PASSAGE
EMPLOYMENT AGREEMENT

            THIS EMPLOYMENT AGREEMENT (“Agreement”) is dated March 30, 2005 (“Effective Date”), between Riverbend Telecom, Inc., a Nevada corporation (“Company”), and Walter Reid Green, Jr. (“Employee”).

            WHEREAS, the Company has entered into a certain Contribution Agreement dated July 14, 2004 (the “Contribution Agreement”), among the Company, Riverbend Holdings, Inc., a Colorado corporation, and all of the members of United Check Services, L.L.C., a Louisiana limited liability company (“United”).

            WHEREAS, in accordance with the Contribution Agreement, the Company and the Employee desire to enter into this Agreement immediately before the closing of the transactions contemplated by the Contribution Agreement (the “Contribution Transaction”).

            NOW, THEREFORE, in consideration of the conditions and covenants contained herein, the parties agree as follows:

            1.         Employment .  Subject to the closing of the Contribution Transaction, the Company hereby employs the Employee, and the Employee hereby accepts employment with the Company, under the terms and conditions set forth below.

            2.         Position and Duties .  The Company shall employ Employee as Chief Financial Officer.  The Employee shall report and be responsible to the Board of Directors (“Board”) of the Company, and to the Chief Executive Officer of the Company.   The Employee shall perform such duties, and have such powers, authority, functions, duties and responsibilities for the Company, as are commensurate and consistent with his employment in the position of treasurer and chief financial officer of a corporation and as are directed by the Board or Chief Executive Officer of the Company.  The Employee also shall have such additional powers, authority, functions, duties and responsibilities as may be assigned to him by the Board or the Chief Executive Officer.

WRITTEN INSTRUCTION A
Return the part of the employment agreement starting at "WHEREAS, in accordance" and ending at "set forth below.".
WRITTEN INSTRUCTION B
Answer these questions from the employment agreement:
(i) Under which state's laws is Riverbend Telecom, Inc. a corporation?
(ii) On what date was the Contribution Agreement made?
(iii) In what position will the Company employ the Employee?
The lines that come next are separate material with no connection to the employment agreement.

EXTRACTED INFORMATION
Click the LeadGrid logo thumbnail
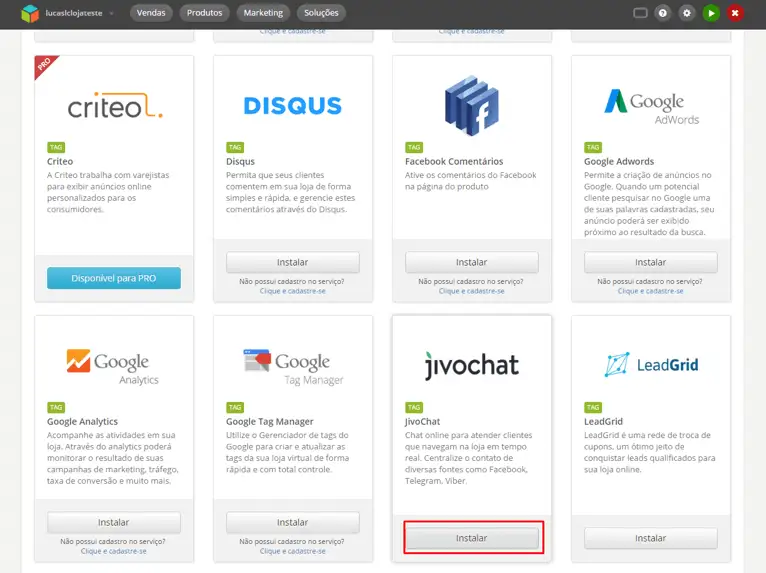 coord(650,365)
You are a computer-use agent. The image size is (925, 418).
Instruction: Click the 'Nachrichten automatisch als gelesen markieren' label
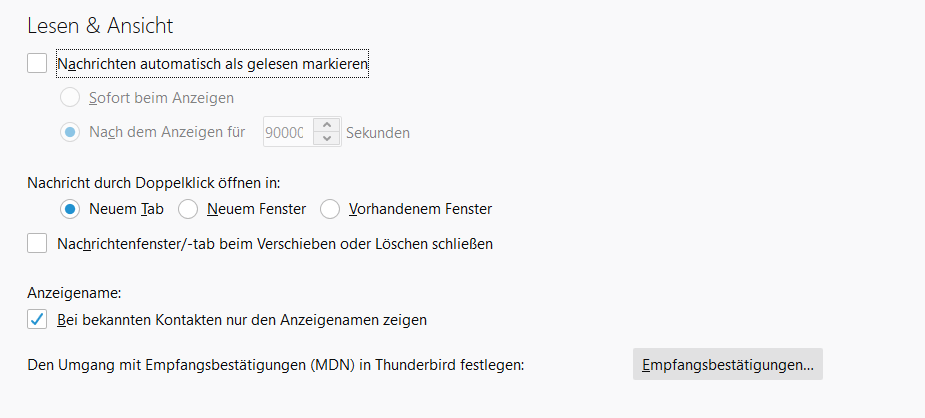coord(213,64)
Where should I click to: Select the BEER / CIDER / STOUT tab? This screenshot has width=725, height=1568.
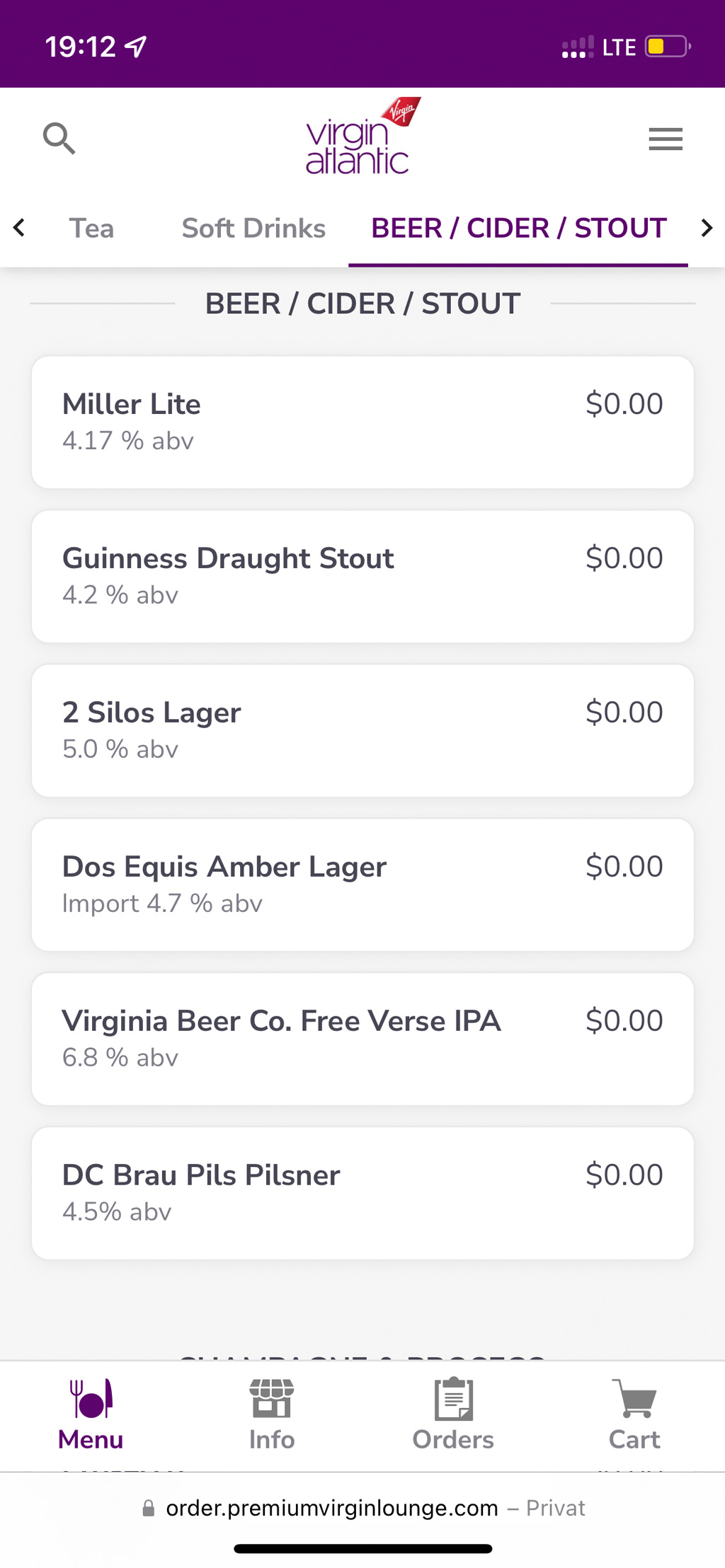[518, 229]
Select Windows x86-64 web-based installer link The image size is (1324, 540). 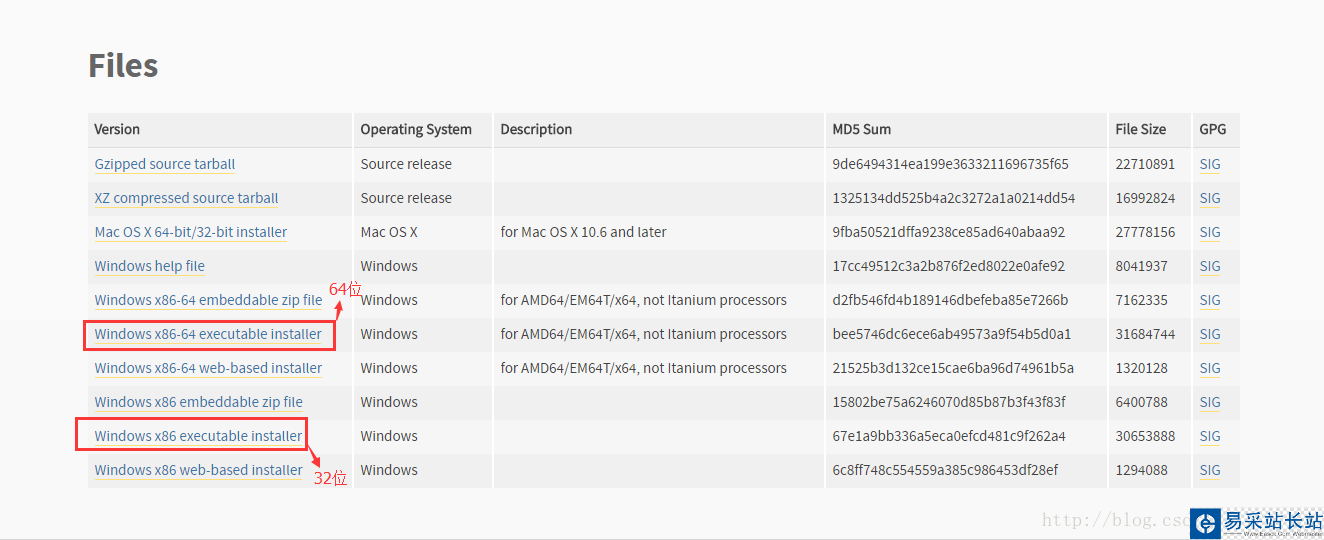click(208, 368)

EXPECTED OUTPUT A
WHEREAS, in accordance with the Contribution Agreement, the Company and the Employee desire to enter into this Agreement immediately before the closing of the transactions contemplated by the Contribution Agreement (the “Contribution Transaction”).

            NOW, THEREFORE, in consideration of the conditions and covenants contained herein, the parties agree as follows:

            1.         Employment .  Subject to the closing of the Contribution Transaction, the Company hereby employs the Employee, and the Employee hereby accepts employment with the Company, under the terms and conditions set forth below.

EXPECTED OUTPUT B
(i) Nevada
(ii) July 14, 2004
(iii) Chief Financial Officer